The words seemed to catch the traitor by surprise, and he thought for a moment, then a new light appeared in his eyes.
“I see it all now.” He spoke with the voice of a man savouring the ultimate victory. “You deliberately endangered her life in an effort to make me act.”
He laughed, delighted by the knowledge of how desperate his enemies had been to find him.
“But Justrain is Kara’s father, for he did pose as a woodcutter. I know this because the Kinshra informed me that their agents had intercepted a letter from a village woodcutter who matched Justrain’s description.” He waited for a moment to allow them to comprehend what he had said. “And when I signed my reply, I signed his death warrant and orphaned Kara, as well.”
“So it was you who killed Bryant?” Sir Tiffy asked. “And Sir Balladish?”
“It was. I added several requests to Sir Balladish’s list before it was sent to the apothecary-he did not know the exact details, but it is a routine we had established over many years in the almshouse. I made certain I was available in the courtyard to await Bryant’s return, intending to destroy the list and remove my items before anyone knew exactly what I had ordered.

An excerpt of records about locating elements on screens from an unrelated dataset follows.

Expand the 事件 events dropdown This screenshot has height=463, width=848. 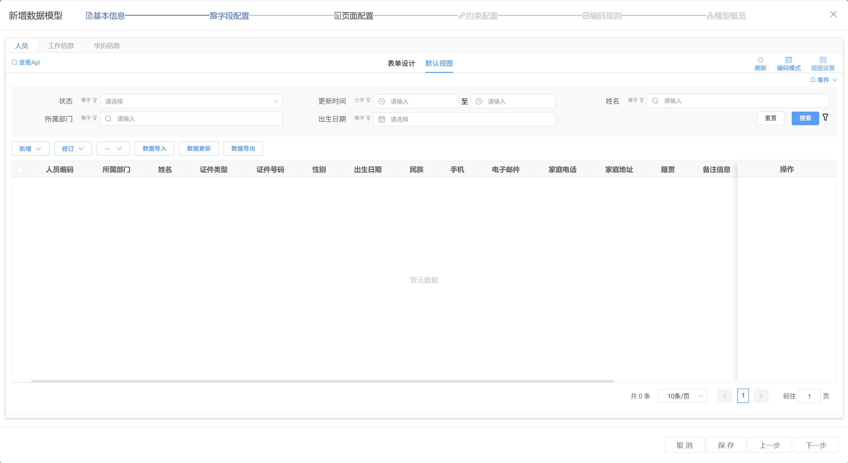click(823, 80)
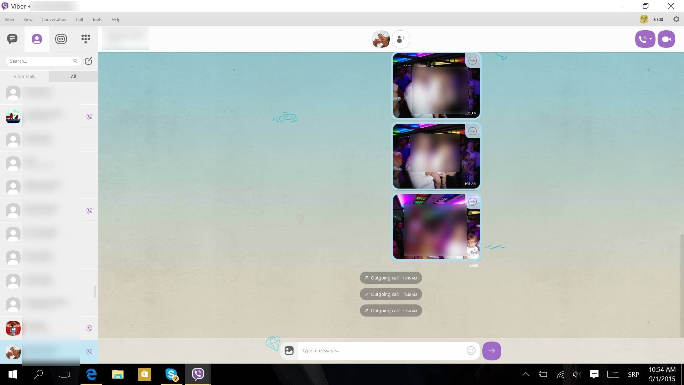
Task: Open the settings gear icon
Action: (676, 19)
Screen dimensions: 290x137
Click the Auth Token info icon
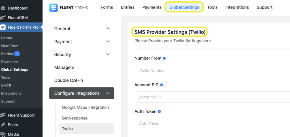(x=159, y=112)
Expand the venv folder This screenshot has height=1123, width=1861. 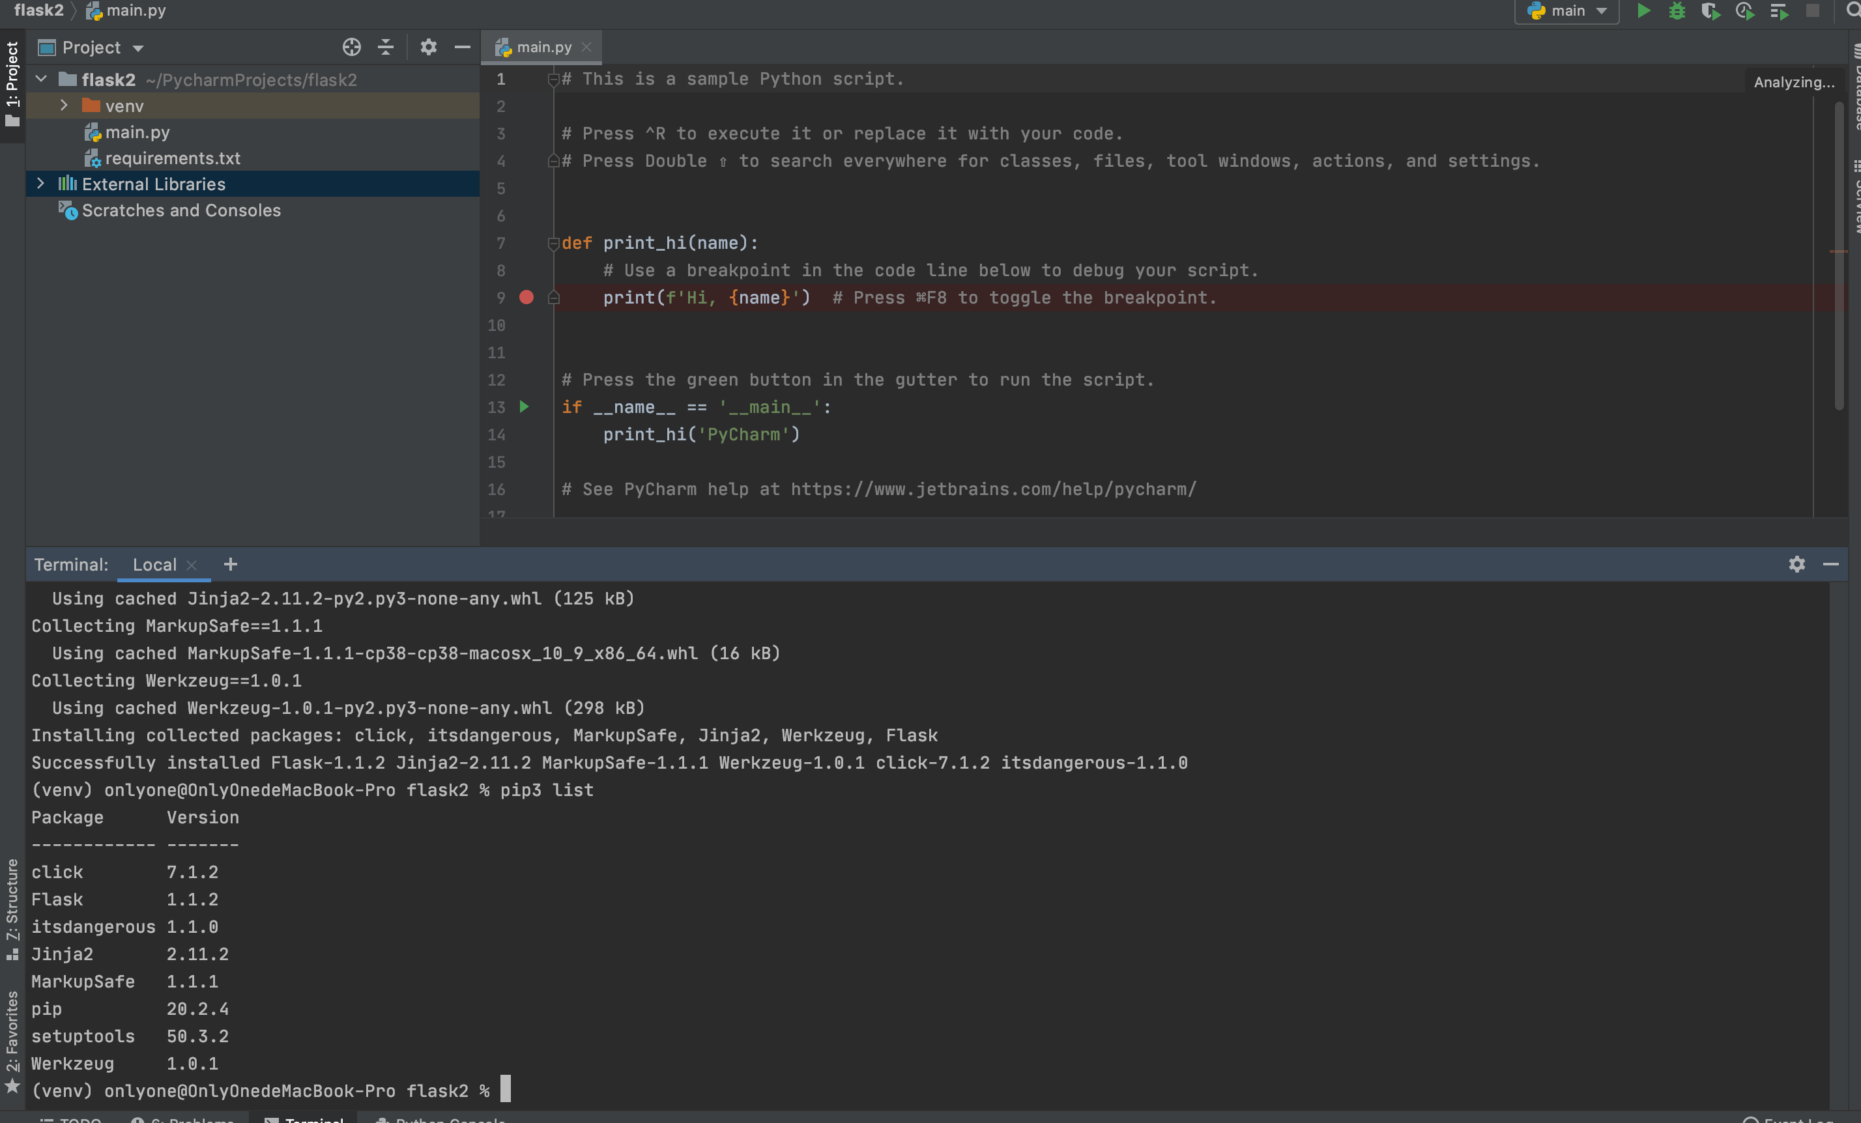pyautogui.click(x=64, y=106)
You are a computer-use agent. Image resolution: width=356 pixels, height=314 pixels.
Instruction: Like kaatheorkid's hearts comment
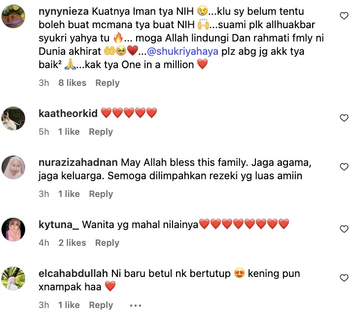click(344, 118)
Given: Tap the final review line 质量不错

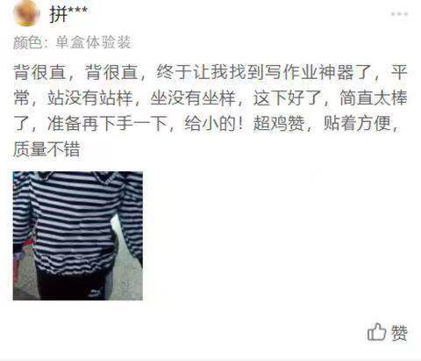Looking at the screenshot, I should point(46,148).
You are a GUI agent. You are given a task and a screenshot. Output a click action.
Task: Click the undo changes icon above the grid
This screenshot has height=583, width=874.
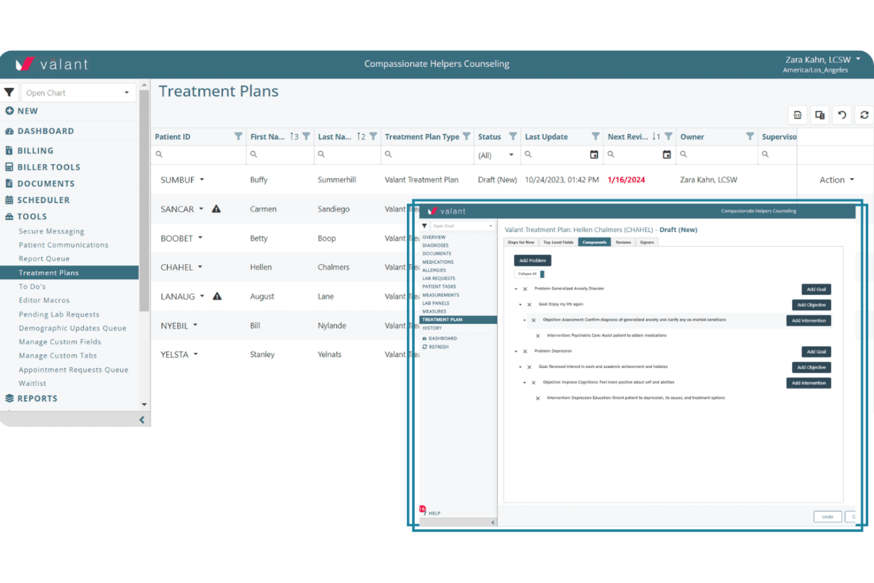click(x=842, y=115)
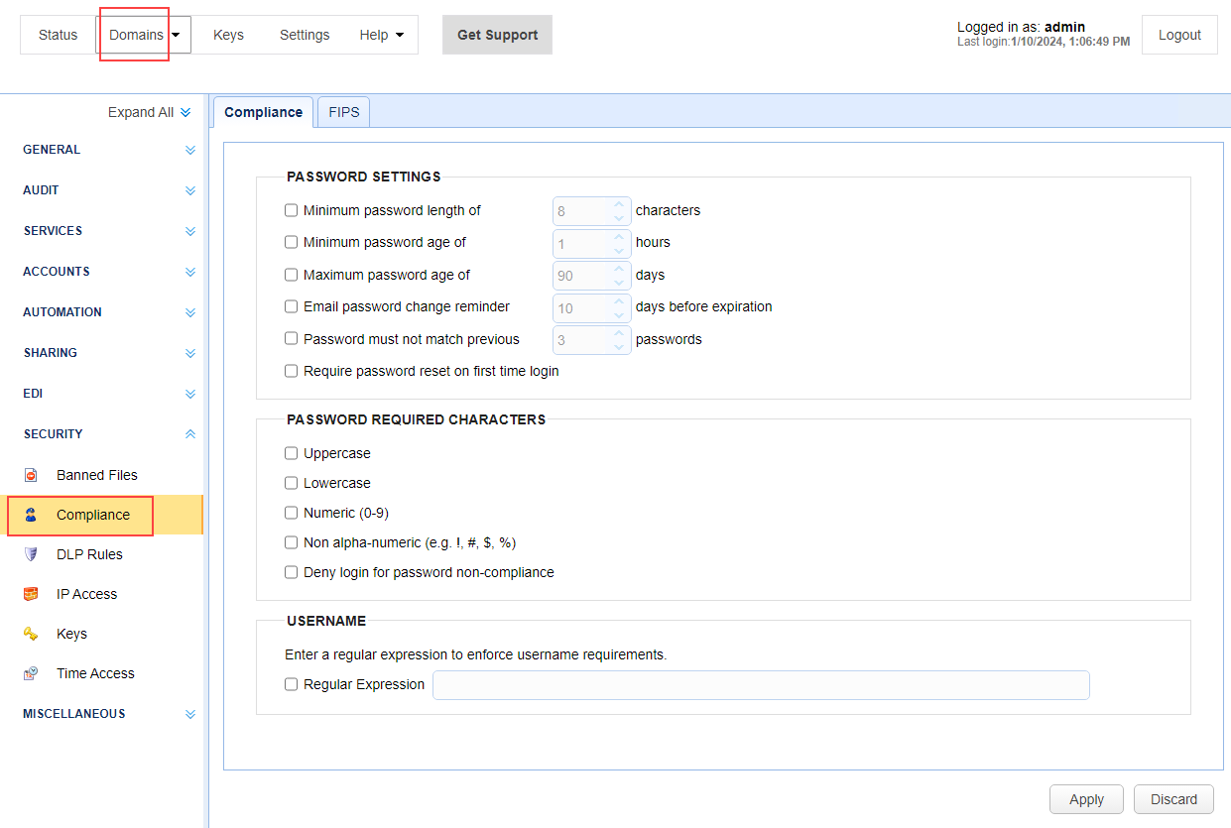Screen dimensions: 1231x828
Task: Select the Compliance user icon
Action: coord(31,515)
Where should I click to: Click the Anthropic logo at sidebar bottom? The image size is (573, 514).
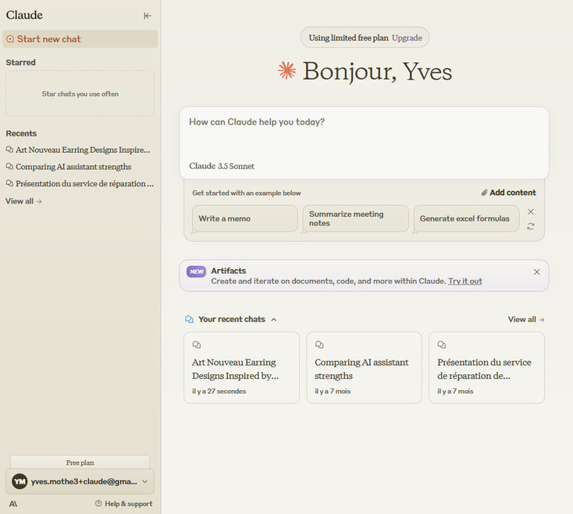coord(13,504)
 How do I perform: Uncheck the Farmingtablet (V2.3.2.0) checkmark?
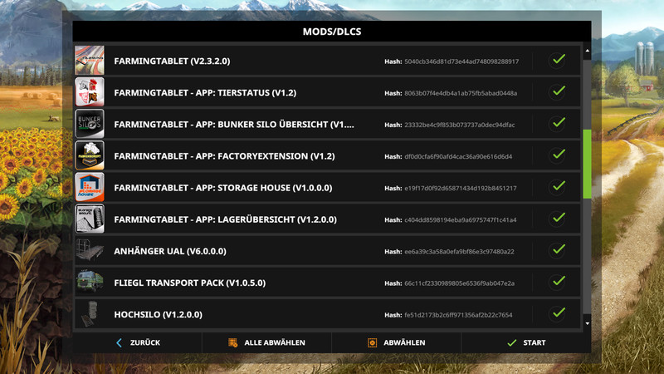click(559, 60)
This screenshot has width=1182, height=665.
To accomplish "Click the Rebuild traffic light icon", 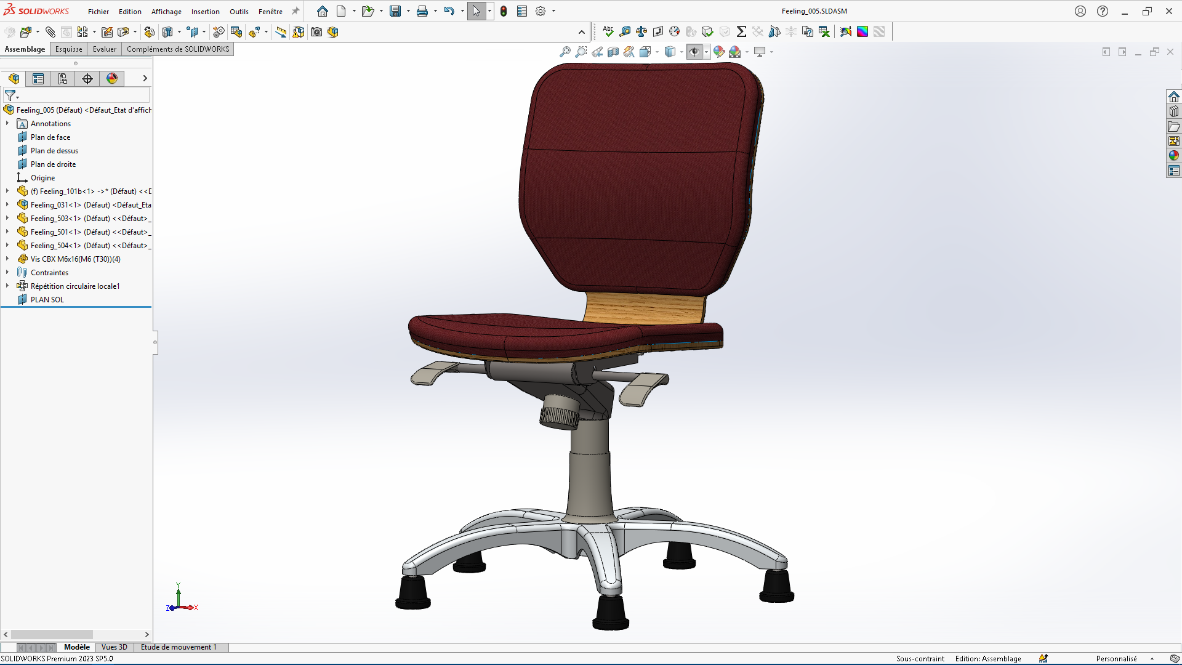I will (x=504, y=11).
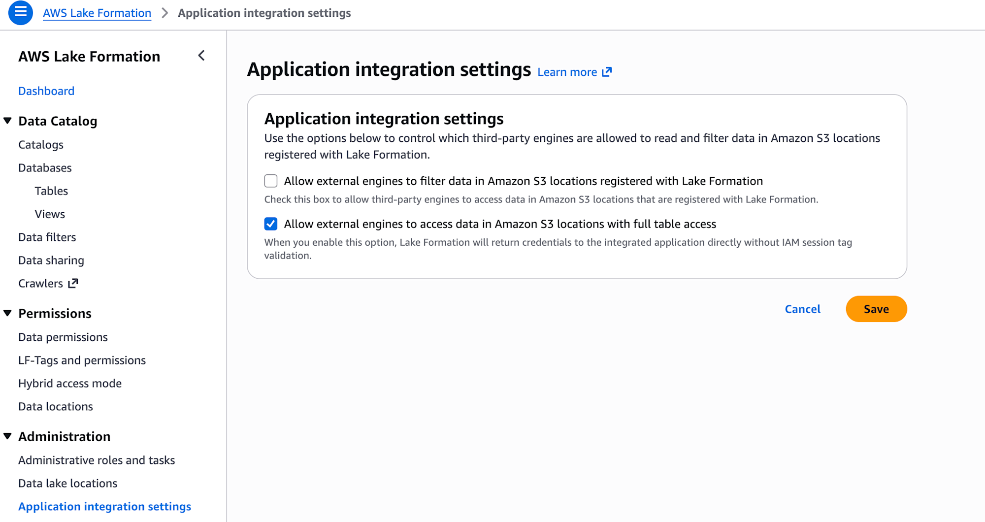Open Hybrid access mode page

pos(70,384)
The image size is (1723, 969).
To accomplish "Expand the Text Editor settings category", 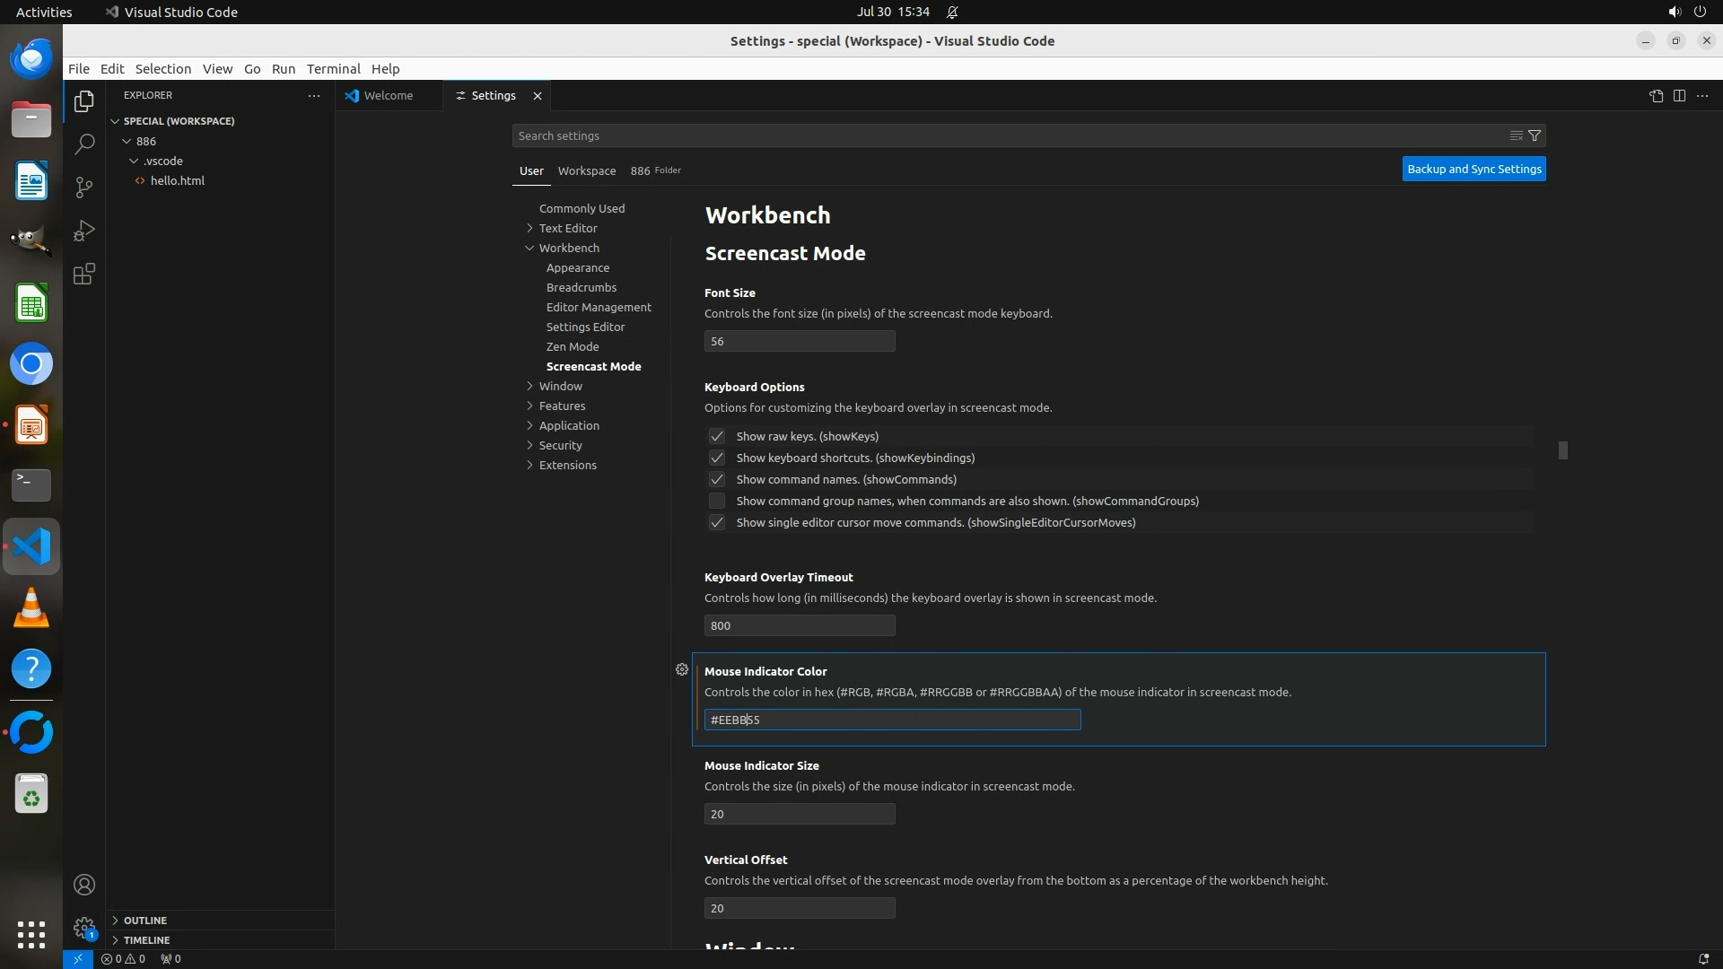I will pyautogui.click(x=567, y=228).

“But the apothecary had told Bryant of the possibility of using the herbs for poison, and the peon told me so. I knew that if Kara died from my potion, then Bryant would be suspicious. Therefore he had to die. Sir Balladish trailed me to Dagger Alley, however, confronting me after I slew Bryant. I do not know why he suspected me, but he died before he could make his suspicions known.”
Again Finistere turned to leave.
“I have heard everything I n-needed to hear,” a voice stuttered in grief from the entrance of the cellar. “And still I feel no triumph.”
It was a voice every one of them knew. It was Sir Pallas.
With a grim look on his face, the old knight of the almshouse stood before the traitor, his unsteady hand holding a sword.
Sulla wiped the sods of earth from his face. He had been thrown from his saddle by the force of the explosion that had destroyed his camp.
“Someone must have lit the black powder!” Jerrod roared angrily as men and horses attempted to recover. “I can smell it!”
Nearby, the messenger groaned.
“The black powder is lost to us now. Soon our guns will exhaust their current supplies and they will be entirely useless,” Sulla said grimly. “This is a failure that cannot go unpunished, and as you are the only survivor of those who failed me.”
He nodded to Jerrod, who stood over the messenger. The werewolf reached toward his throat before the man could defend himself. The messenger gave a brief cry before he died.
Sulla did not even bother to look, for he knew he had to rally his men.
“We must abandon the cannons,” he said. “We cannot get to them in time now. We must concentrate on the knights first, for they are exhausted. Then we will turn our attention to her!”
He clenched his fists at the thought of the girl who had dared to interfere with his plans so many times, and he promised himself that-one way or another-it would not happen again.